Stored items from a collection
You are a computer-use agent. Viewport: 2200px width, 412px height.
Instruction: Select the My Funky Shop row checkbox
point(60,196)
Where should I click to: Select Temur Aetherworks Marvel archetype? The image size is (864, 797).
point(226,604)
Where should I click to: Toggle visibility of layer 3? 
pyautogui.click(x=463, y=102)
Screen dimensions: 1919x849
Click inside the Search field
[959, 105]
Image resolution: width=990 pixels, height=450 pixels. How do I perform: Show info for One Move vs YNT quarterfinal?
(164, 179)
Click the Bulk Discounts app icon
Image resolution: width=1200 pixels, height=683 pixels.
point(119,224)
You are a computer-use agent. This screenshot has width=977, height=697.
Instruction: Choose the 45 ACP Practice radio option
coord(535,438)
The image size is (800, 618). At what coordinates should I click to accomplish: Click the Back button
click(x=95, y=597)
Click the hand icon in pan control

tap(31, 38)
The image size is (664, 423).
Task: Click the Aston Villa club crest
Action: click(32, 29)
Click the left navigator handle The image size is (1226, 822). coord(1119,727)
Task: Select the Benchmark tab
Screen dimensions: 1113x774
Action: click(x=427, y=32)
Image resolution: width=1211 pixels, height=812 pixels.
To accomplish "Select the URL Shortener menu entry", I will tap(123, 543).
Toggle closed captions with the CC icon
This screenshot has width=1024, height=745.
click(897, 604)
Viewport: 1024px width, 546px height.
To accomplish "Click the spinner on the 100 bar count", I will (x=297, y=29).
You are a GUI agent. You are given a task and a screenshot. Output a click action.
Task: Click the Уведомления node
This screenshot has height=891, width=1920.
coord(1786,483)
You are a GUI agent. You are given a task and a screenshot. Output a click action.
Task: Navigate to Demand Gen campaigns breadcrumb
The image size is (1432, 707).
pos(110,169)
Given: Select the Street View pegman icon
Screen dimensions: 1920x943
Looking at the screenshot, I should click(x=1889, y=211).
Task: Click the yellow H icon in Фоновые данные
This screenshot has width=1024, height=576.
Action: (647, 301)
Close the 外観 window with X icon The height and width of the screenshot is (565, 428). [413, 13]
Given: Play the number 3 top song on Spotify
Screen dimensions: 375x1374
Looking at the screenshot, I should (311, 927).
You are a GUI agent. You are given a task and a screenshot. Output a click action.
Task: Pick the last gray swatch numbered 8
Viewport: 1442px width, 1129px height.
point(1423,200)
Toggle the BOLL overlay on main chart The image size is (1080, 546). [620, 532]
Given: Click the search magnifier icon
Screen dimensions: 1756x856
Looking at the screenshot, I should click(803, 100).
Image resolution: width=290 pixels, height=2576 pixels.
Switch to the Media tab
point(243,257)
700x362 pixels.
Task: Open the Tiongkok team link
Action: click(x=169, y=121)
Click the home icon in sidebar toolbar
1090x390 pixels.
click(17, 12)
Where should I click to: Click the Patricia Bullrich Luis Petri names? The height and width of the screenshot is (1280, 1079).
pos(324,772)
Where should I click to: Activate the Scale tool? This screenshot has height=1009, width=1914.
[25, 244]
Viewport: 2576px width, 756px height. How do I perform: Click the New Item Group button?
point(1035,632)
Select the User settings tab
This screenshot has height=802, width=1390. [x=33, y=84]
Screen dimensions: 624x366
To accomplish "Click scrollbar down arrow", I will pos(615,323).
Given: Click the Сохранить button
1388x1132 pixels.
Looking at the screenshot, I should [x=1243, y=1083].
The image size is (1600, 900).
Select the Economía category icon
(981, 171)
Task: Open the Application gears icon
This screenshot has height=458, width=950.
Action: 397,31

**PROMPT**. Set the records above down again. Match them exactly.

**OUTPUT OF THE TASK**.
You are a computer-use agent. Viewport: 2200px width, 412px height.
Instruction: Select the My Funky Shop row checkbox
point(60,196)
Where should I click to: Select Temur Aetherworks Marvel archetype? The image size is (864, 797).
point(226,604)
Where should I click to: Toggle visibility of layer 3? 
pyautogui.click(x=463, y=102)
Screen dimensions: 1919x849
Click inside the Search field
[959, 105]
Image resolution: width=990 pixels, height=450 pixels. How do I perform: Show info for One Move vs YNT quarterfinal?
(164, 179)
Click the Bulk Discounts app icon
Image resolution: width=1200 pixels, height=683 pixels.
point(119,224)
You are a computer-use agent. This screenshot has width=977, height=697.
Instruction: Choose the 45 ACP Practice radio option
coord(535,438)
The image size is (800, 618). At what coordinates should I click to accomplish: Click the Back button
click(x=95, y=597)
Click the hand icon in pan control

tap(31, 38)
The image size is (664, 423).
Task: Click the Aston Villa club crest
Action: click(32, 29)
Click the left navigator handle The image size is (1226, 822). coord(1119,727)
Task: Select the Benchmark tab
Screen dimensions: 1113x774
Action: click(x=427, y=32)
Image resolution: width=1211 pixels, height=812 pixels.
To accomplish "Select the URL Shortener menu entry", I will tap(123, 543).
Toggle closed captions with the CC icon
This screenshot has width=1024, height=745.
click(897, 604)
Viewport: 1024px width, 546px height.
To accomplish "Click the spinner on the 100 bar count", I will (x=297, y=29).
You are a GUI agent. You are given a task and a screenshot. Output a click action.
Task: Click the Уведомления node
This screenshot has height=891, width=1920.
coord(1786,483)
You are a GUI agent. You are given a task and a screenshot. Output a click action.
Task: Navigate to Demand Gen campaigns breadcrumb
The image size is (1432, 707).
pos(110,169)
Given: Select the Street View pegman icon
Screen dimensions: 1920x943
Looking at the screenshot, I should click(x=1889, y=211).
Task: Click the yellow H icon in Фоновые данные
This screenshot has width=1024, height=576.
Action: (647, 301)
Close the 外観 window with X icon The height and width of the screenshot is (565, 428). [413, 13]
Given: Play the number 3 top song on Spotify
Screen dimensions: 375x1374
Looking at the screenshot, I should (311, 927).
You are a GUI agent. You are given a task and a screenshot. Output a click action.
Task: Pick the last gray swatch numbered 8
Viewport: 1442px width, 1129px height.
point(1423,200)
Toggle the BOLL overlay on main chart The image size is (1080, 546). [620, 532]
Given: Click the search magnifier icon
Screen dimensions: 1756x856
Looking at the screenshot, I should click(803, 100).
Image resolution: width=290 pixels, height=2576 pixels.
Switch to the Media tab
point(243,257)
700x362 pixels.
Task: Open the Tiongkok team link
Action: click(x=169, y=121)
Click the home icon in sidebar toolbar
1090x390 pixels.
click(17, 12)
Where should I click to: Click the Patricia Bullrich Luis Petri names? The height and width of the screenshot is (1280, 1079).
pos(324,772)
Where should I click to: Activate the Scale tool? This screenshot has height=1009, width=1914.
[25, 244]
Viewport: 2576px width, 756px height. How do I perform: Click the New Item Group button?
point(1035,632)
Select the User settings tab
This screenshot has height=802, width=1390. [x=33, y=84]
Screen dimensions: 624x366
To accomplish "Click scrollbar down arrow", I will pos(615,323).
Given: Click the Сохранить button
1388x1132 pixels.
Looking at the screenshot, I should [x=1243, y=1083].
The image size is (1600, 900).
Select the Economía category icon
(981, 171)
Task: Open the Application gears icon
This screenshot has height=458, width=950.
Action: 397,31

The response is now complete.